92.931 Warga Makassar Dapat Pasokan Air Bersih
CELEBESMEDIA.ID, Makassar - Sebanyak 92.931 warga Makassar telah mendapatkan pasokan air bersih di tengah kondisi kekeringan yang melanda sejumlah wilayah.
Pembaruan data operasional terakhir, Selasa (14/9), Badan Penanggulangan Bencana Daerah (BPBD) Makassar telah mendistribusikan 3.043.800 liter air bersih melalui 310 titik distribusi yang tersebar di wilayah terdampak.
Layanan tersebut menjangkau 26.888 kepala keluarga yang berada di 8 kecamatan dan 58 kelurahan.
Kepala Pelaksana BPBD Kota Makassar, Muhammad Fadli Tahar, mengatakan cakupan pelayanan terus diperluas mengikuti kebutuhan masyarakat di lapangan.
"Pelayanan tersebut telah menjangkau 8 kecamatan dan 58 kelurahan, dengan total penerima manfaat mencapai 26.888 kepala keluarga atau 92.931 jiwa," kata Fadli Tahar, Selasa (15/9/2026).
Besarnya jumlah warga yang telah menerima distribusi air bersih menunjukkan luasnya cakupan penanganan kekeringan yang dilakukan pemerintah kota. Distribusi dilakukan ke kawasan yang mengalami keterbatasan sumber air untuk membantu memenuhi kebutuhan sehari-hari warga.
Menurut Fadli, penanganan kekeringan merupakan tindak lanjut arahan Wali Kota Makassar Munafri Arifuddin alias Appi agar persoalan yang menyangkut kebutuhan dasar masyarakat mendapat respons cepat.
Ia mengatakan distribusi air tidak hanya berkaitan dengan jumlah liter yang disalurkan, tetapi juga memastikan masyarakat terdampak tetap memperoleh akses terhadap kebutuhan dasar selama kekeringan.
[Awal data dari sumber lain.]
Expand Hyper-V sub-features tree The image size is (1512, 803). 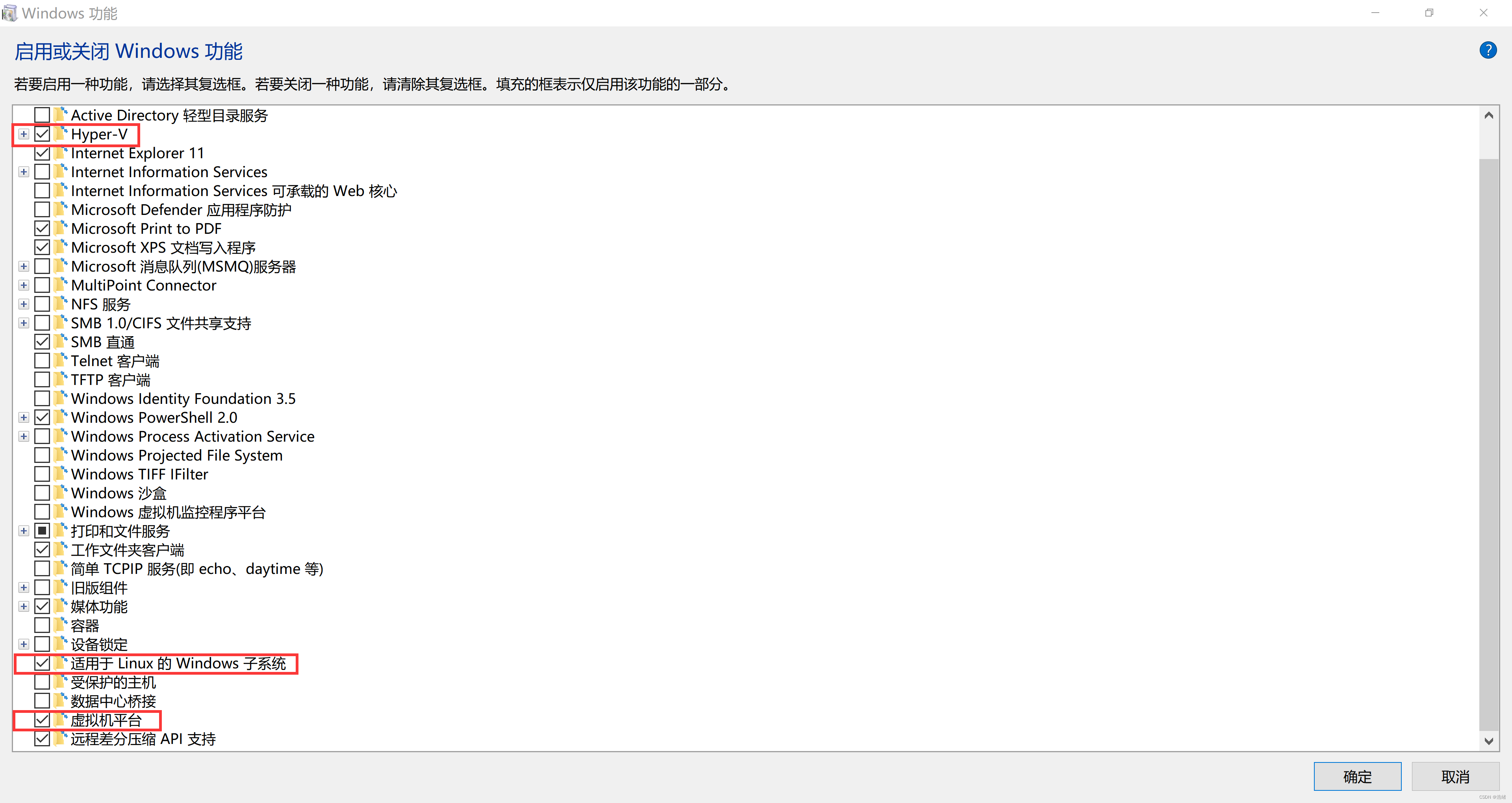(22, 134)
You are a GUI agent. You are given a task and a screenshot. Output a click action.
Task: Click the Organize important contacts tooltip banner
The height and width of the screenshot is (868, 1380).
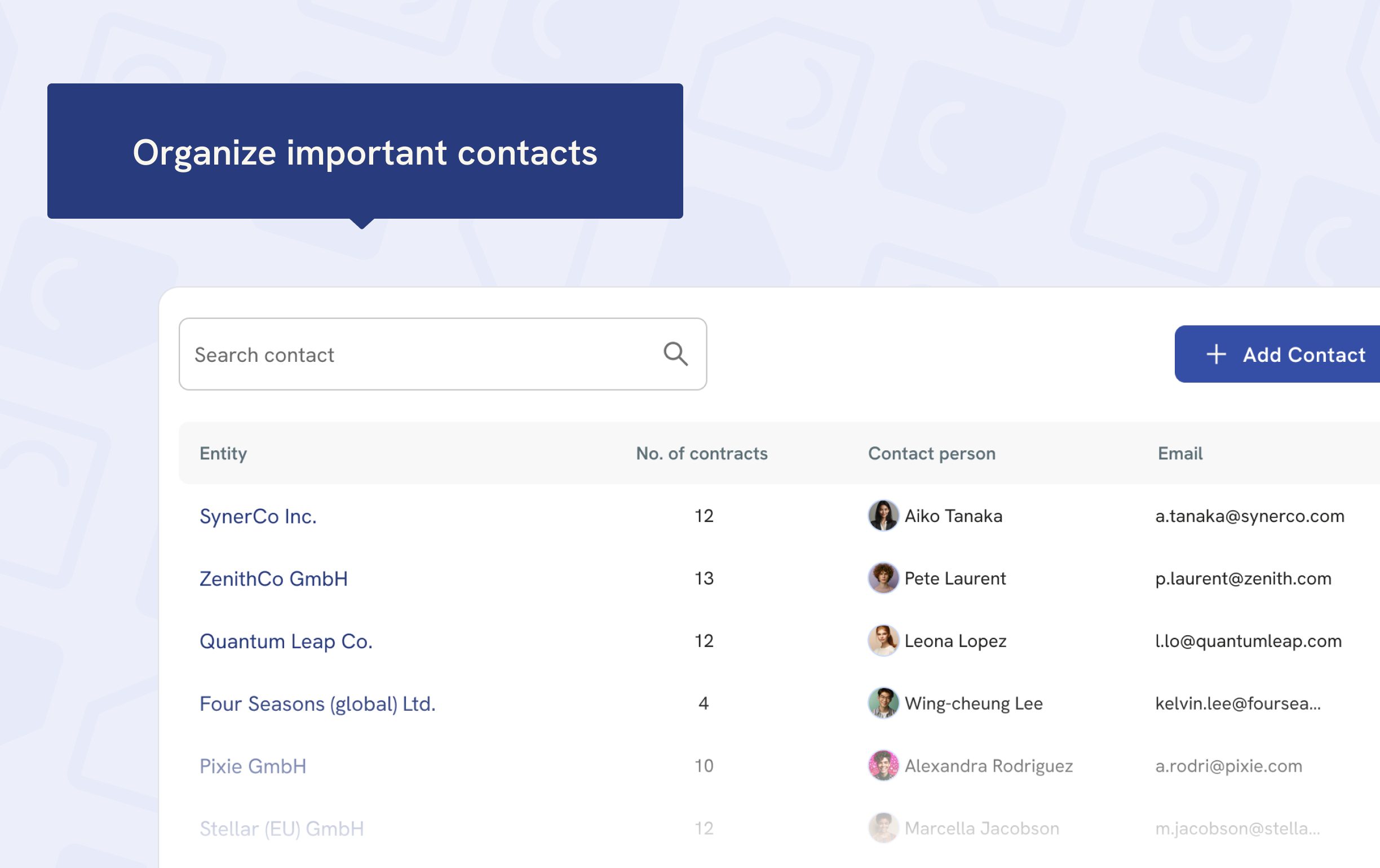coord(365,152)
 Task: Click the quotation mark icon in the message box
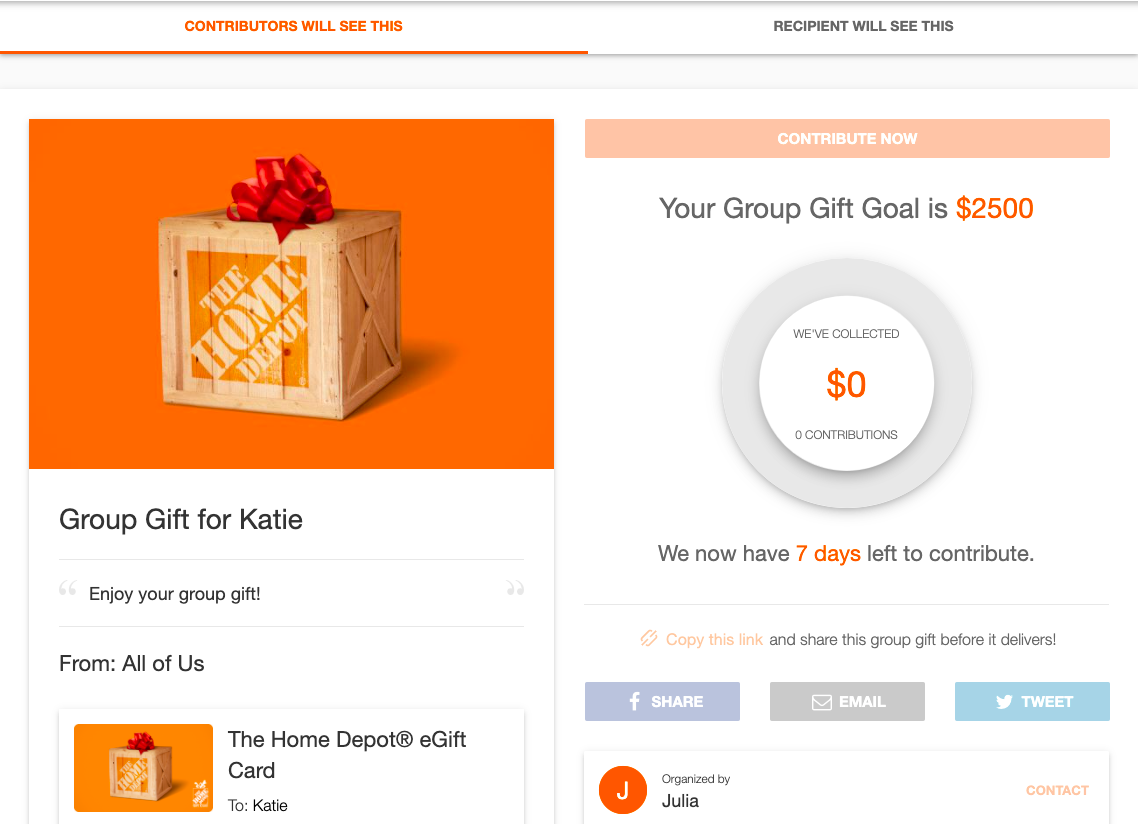(68, 588)
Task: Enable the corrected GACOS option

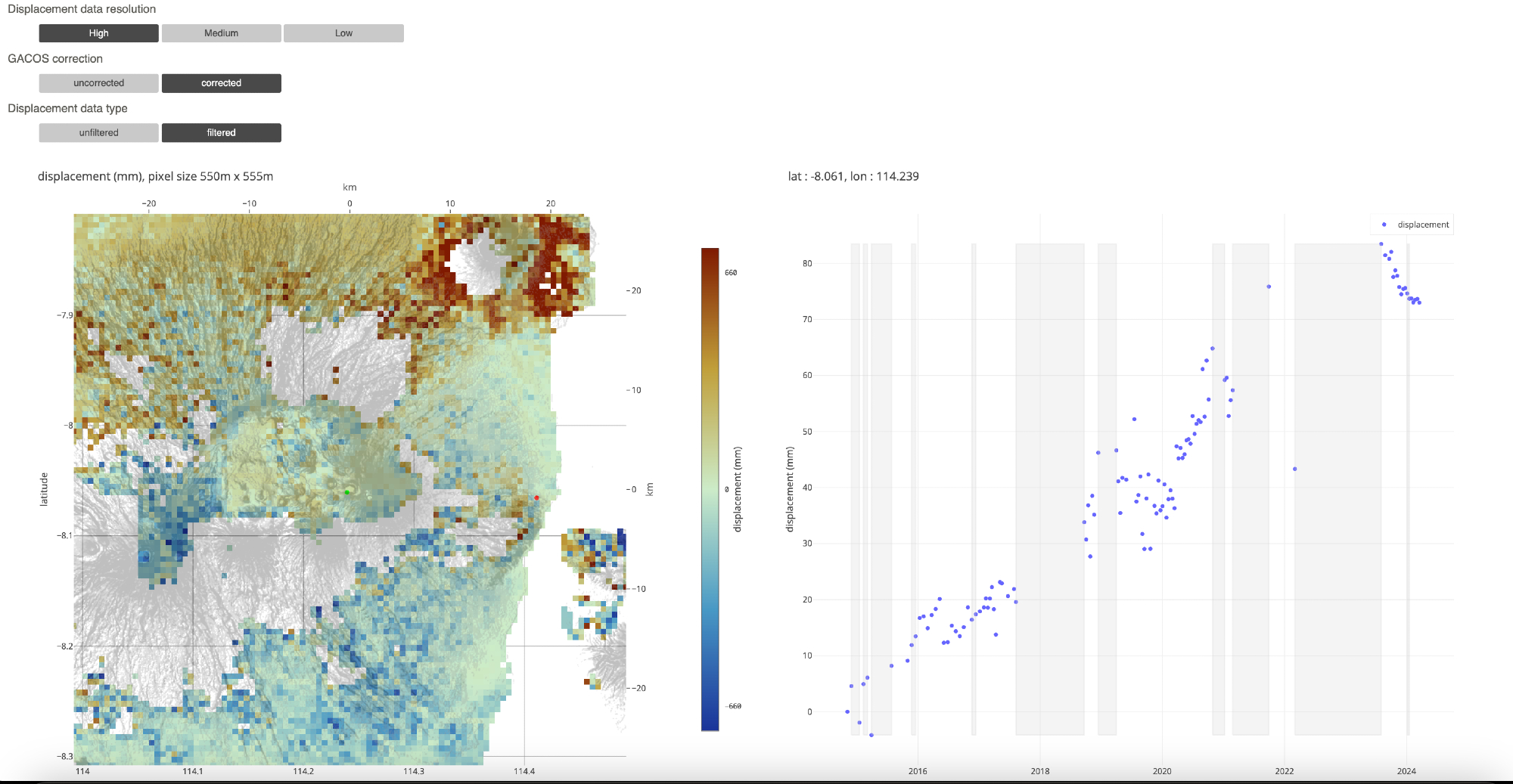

"Setiap titik distribusi adalah bentuk kehadiran pemerintah untuk menjaga kehidupan dan ketahanan warga," ungkapnya.
Untuk menjaga distribusi tetap berjalan, BPBD Makassar mengerahkan 25 kendaraan operasional. Armada tersebut telah mencatat 705 rit perjalanan dalam mendukung penyaluran air bersih ke berbagai wilayah terdampak.
Kendaraan yang digunakan terdiri dari 4 mobil pemadam kebakaran (Damkar), 4 mobil tangki, 3 mobil pick up, dan 14 mobil dump truck.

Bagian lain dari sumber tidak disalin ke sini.